> [ACTION ITEM]: Every record that follows should be copied exactly. No picture belongs in the copy.

* * * *

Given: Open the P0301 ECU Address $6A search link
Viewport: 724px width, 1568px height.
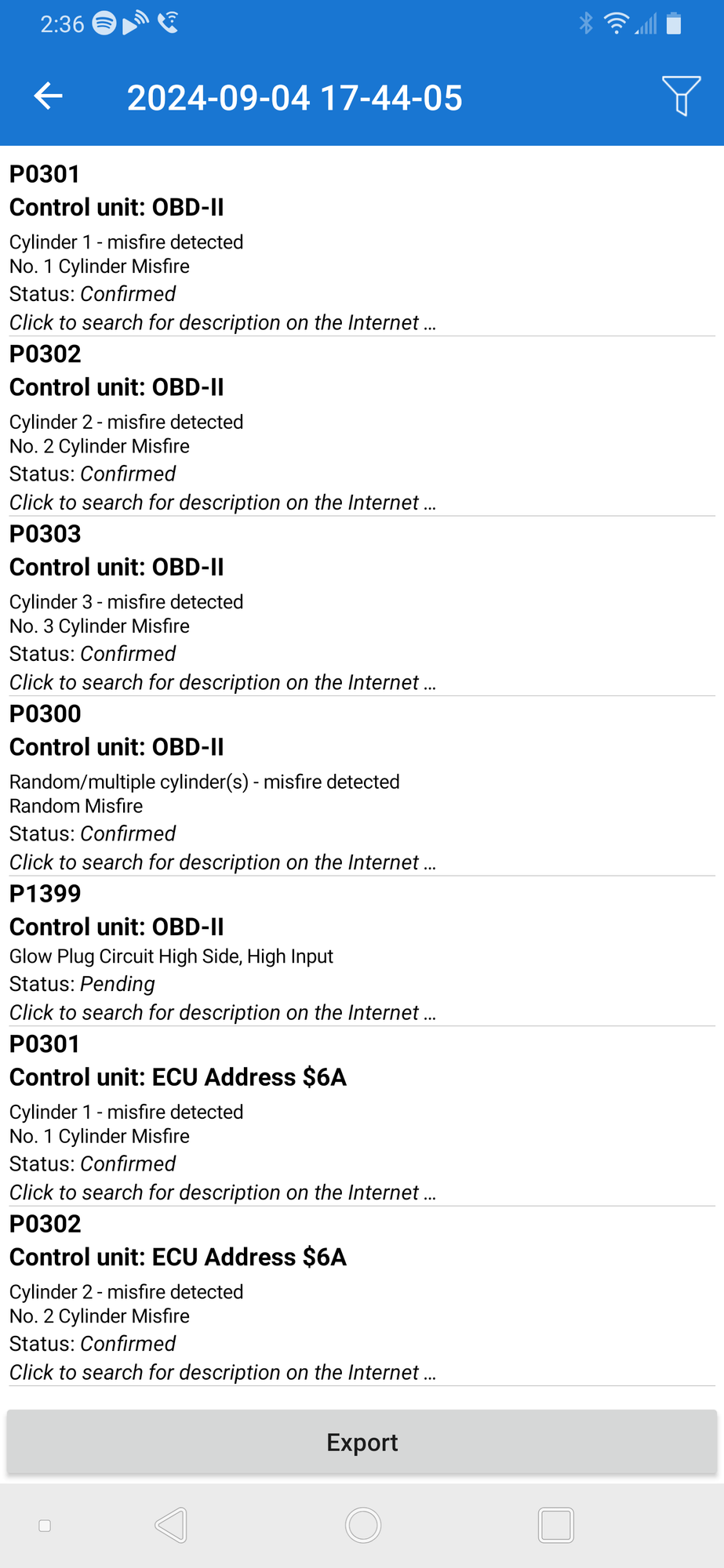Looking at the screenshot, I should tap(222, 1192).
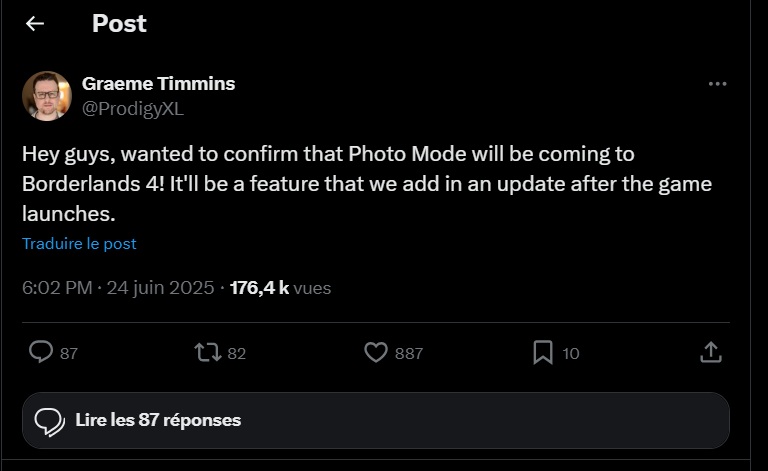Screen dimensions: 768x471
Task: Repost using the retweet arrows icon
Action: pyautogui.click(x=208, y=353)
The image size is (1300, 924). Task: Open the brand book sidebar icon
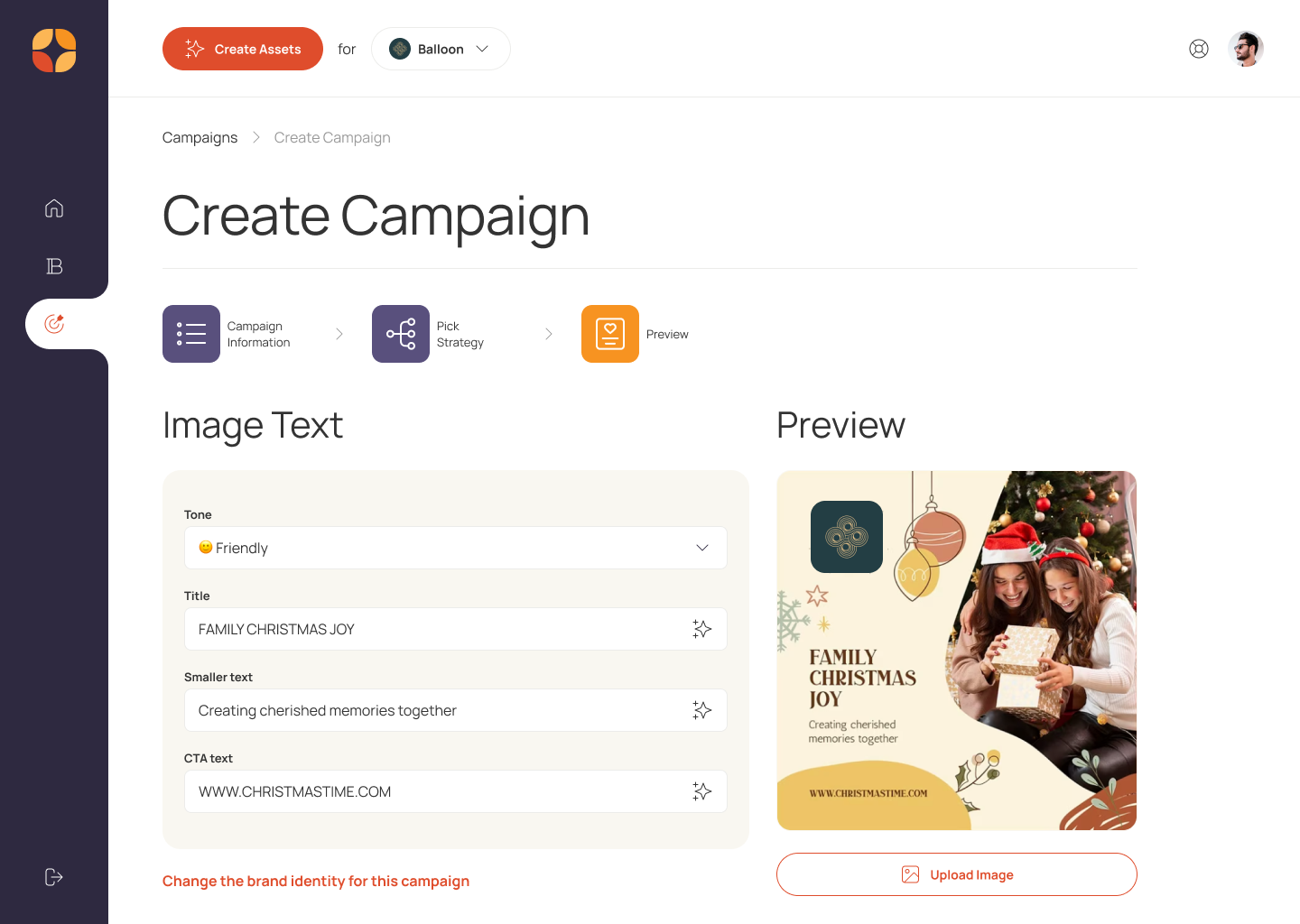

* * * *

> [RESPONSE TO THIS TASK]:
Given: Open the P0301 ECU Address $6A search link
Viewport: 724px width, 1568px height.
Looking at the screenshot, I should tap(222, 1192).
Screen dimensions: 768x471
Task: Repost using the retweet arrows icon
Action: pyautogui.click(x=208, y=353)
The image size is (1300, 924). Task: Open the brand book sidebar icon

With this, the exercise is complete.